* _What is required_
The whole set of entries is to be restated word for word.

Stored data
>>>
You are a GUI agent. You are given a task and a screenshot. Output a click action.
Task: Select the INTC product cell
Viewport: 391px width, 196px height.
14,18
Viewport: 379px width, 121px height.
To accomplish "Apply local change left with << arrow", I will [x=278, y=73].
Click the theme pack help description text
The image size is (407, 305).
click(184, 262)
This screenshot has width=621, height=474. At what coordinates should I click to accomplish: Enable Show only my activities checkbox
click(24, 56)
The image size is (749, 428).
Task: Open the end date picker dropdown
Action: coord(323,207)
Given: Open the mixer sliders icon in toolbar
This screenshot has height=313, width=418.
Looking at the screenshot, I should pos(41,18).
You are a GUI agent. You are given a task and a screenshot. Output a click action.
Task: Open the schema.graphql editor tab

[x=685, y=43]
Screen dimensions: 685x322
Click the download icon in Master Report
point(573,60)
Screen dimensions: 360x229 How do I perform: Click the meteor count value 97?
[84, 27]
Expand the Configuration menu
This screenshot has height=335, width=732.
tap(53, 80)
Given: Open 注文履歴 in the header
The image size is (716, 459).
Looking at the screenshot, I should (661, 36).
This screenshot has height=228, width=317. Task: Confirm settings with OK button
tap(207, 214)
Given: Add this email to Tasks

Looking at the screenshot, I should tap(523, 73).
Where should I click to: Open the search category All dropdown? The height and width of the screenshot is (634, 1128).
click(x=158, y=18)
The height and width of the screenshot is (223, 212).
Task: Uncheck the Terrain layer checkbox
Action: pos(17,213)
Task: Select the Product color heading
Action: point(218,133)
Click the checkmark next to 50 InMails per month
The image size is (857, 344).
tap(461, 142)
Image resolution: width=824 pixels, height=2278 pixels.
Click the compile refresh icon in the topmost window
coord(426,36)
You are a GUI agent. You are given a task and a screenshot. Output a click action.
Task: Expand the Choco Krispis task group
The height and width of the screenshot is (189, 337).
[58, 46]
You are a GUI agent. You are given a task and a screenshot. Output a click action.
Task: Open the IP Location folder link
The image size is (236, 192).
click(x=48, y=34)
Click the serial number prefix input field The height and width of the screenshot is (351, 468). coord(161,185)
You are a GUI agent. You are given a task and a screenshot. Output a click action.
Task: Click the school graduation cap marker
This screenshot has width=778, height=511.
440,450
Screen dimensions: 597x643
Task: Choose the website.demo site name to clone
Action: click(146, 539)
<<<
* _Response to the task_
You are a GUI agent. You are given a task and a screenshot. Output a click action.
Task: Select the INTC product cell
Viewport: 391px width, 196px height.
14,18
Viewport: 379px width, 121px height.
To accomplish "Apply local change left with << arrow", I will [x=278, y=73].
Click the theme pack help description text
The image size is (407, 305).
click(184, 262)
This screenshot has width=621, height=474. At what coordinates should I click to accomplish: Enable Show only my activities checkbox
click(24, 56)
The image size is (749, 428).
Task: Open the end date picker dropdown
Action: coord(323,207)
Given: Open the mixer sliders icon in toolbar
This screenshot has height=313, width=418.
Looking at the screenshot, I should pos(41,18).
You are a GUI agent. You are given a task and a screenshot. Output a click action.
Task: Open the schema.graphql editor tab

[x=685, y=43]
Screen dimensions: 685x322
Click the download icon in Master Report
point(573,60)
Screen dimensions: 360x229 How do I perform: Click the meteor count value 97?
[84, 27]
Expand the Configuration menu
This screenshot has height=335, width=732.
tap(53, 80)
Given: Open 注文履歴 in the header
The image size is (716, 459).
Looking at the screenshot, I should (661, 36).
This screenshot has height=228, width=317. Task: Confirm settings with OK button
tap(207, 214)
Given: Add this email to Tasks

Looking at the screenshot, I should tap(523, 73).
Where should I click to: Open the search category All dropdown? The height and width of the screenshot is (634, 1128).
click(x=158, y=18)
The height and width of the screenshot is (223, 212).
Task: Uncheck the Terrain layer checkbox
Action: pos(17,213)
Task: Select the Product color heading
Action: point(218,133)
Click the checkmark next to 50 InMails per month
The image size is (857, 344).
tap(461, 142)
Image resolution: width=824 pixels, height=2278 pixels.
Click the compile refresh icon in the topmost window
coord(426,36)
You are a GUI agent. You are given a task and a screenshot. Output a click action.
Task: Expand the Choco Krispis task group
The height and width of the screenshot is (189, 337).
[58, 46]
You are a GUI agent. You are given a task and a screenshot. Output a click action.
Task: Open the IP Location folder link
The image size is (236, 192).
click(x=48, y=34)
Click the serial number prefix input field The height and width of the screenshot is (351, 468). coord(161,185)
You are a GUI agent. You are given a task and a screenshot. Output a click action.
Task: Click the school graduation cap marker
This screenshot has width=778, height=511.
440,450
Screen dimensions: 597x643
Task: Choose the website.demo site name to clone
Action: click(146, 539)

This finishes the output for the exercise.